The absorbing Norwegian mini-series The Half Brother is involving from the get-go, when the case of a disappeared young man begins with the raping of his virgin mother, who nearly dies from the attack. There’s top-notch acting by several generations of Norway’s stars, from Ghita Norby (who was in Hansun, so her burning a Hansun book is a sly in-joke) to Mariann Hole and Agnes Kittlesen.
(Virgil)
This trenchant documentary devastatingly shows how, after Shane’s lover Tom dies in a freak accident, Shane is shunned by Tom’s family and literally erased from their son’s short life.
Through emotional interviews with Shane, his family and his and Tom’s friends, director Linda Bloodworth-Thomson maps an unforgettable journey through the sadly ongoing battle between love and bigotry.
(Icarus)
In Chris Marker and Pierre Llohme’s cinema verite portrait of Paris in May, 1962 (after the end of the Algerian War), dozens of Parisians wax philosophically about their lives and where they are headed as a society.

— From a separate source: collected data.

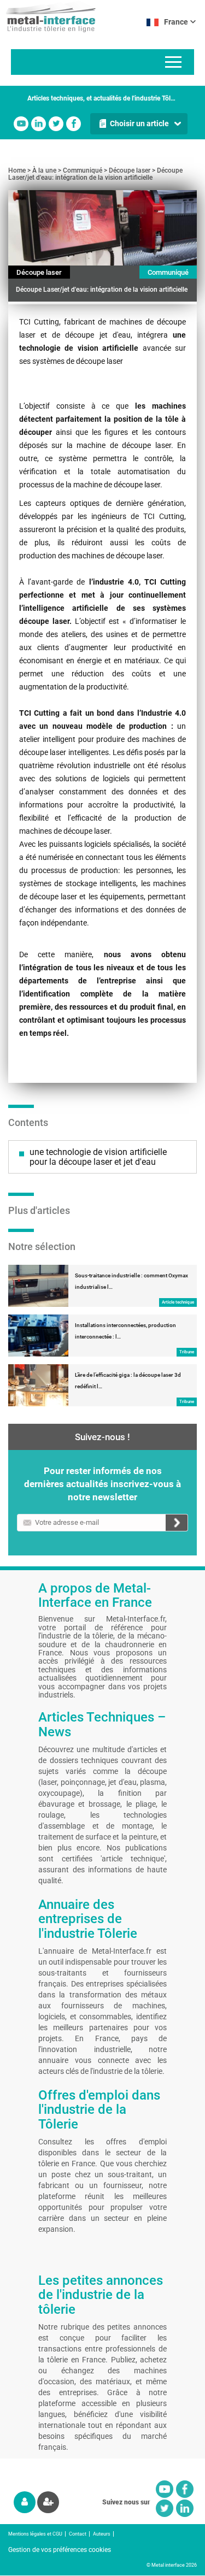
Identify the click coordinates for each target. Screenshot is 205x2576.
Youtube (21, 123)
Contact (77, 2534)
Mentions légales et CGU (35, 2534)
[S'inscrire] (48, 2502)
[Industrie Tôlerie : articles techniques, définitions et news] (48, 16)
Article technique (178, 1302)
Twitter (56, 123)
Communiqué (82, 170)
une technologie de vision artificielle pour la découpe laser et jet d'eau (98, 1157)
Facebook (73, 123)
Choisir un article (139, 123)
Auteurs (101, 2534)
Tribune (186, 1351)
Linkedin (38, 123)
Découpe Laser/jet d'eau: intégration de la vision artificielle (95, 174)
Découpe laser (129, 170)
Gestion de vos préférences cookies (59, 2550)
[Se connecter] (25, 2502)
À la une (44, 170)
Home (17, 170)
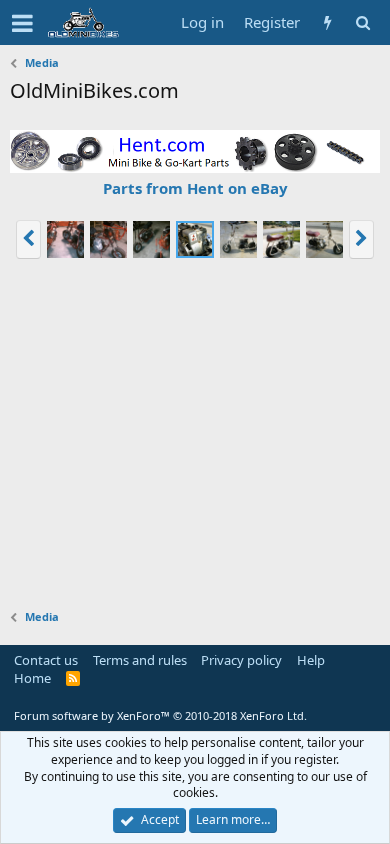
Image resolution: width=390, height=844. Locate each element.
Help (311, 660)
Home (32, 678)
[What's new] (327, 22)
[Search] (362, 22)
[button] (22, 23)
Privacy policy (241, 660)
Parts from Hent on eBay (195, 188)
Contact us (46, 660)
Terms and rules (140, 660)
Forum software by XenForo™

But its 143 intellectually packed minutes are an endurance test because only a few of the participants’ arguments and opinions are clearly articulated. Judicious tightening would make this snapshot even stronger. Both English and French versions are included—the English one narrated by Simone Signoret—and a bonus disc includes deleted scenes and related short films.
(Indiepix)
Iranian expatriate director Shirin Neshat has made an impassioned study of several women in her home country in 1953, when a coup d’etat engineered by the Americans and British made the Shah ruler for a quarter-century until the Muslim Revolution overthrew him and led to the captivity of American embassy hostages.
The strongly drawn quartet of disparate female characters is well-acted by Shabnam Tolouei, Pegah Ferydoni, Arita Shahrzad and Orsolya Tóth; Neshat’s ability to deal with sociological and historical issues is also vividly realized. Extras include an interview with Neshat.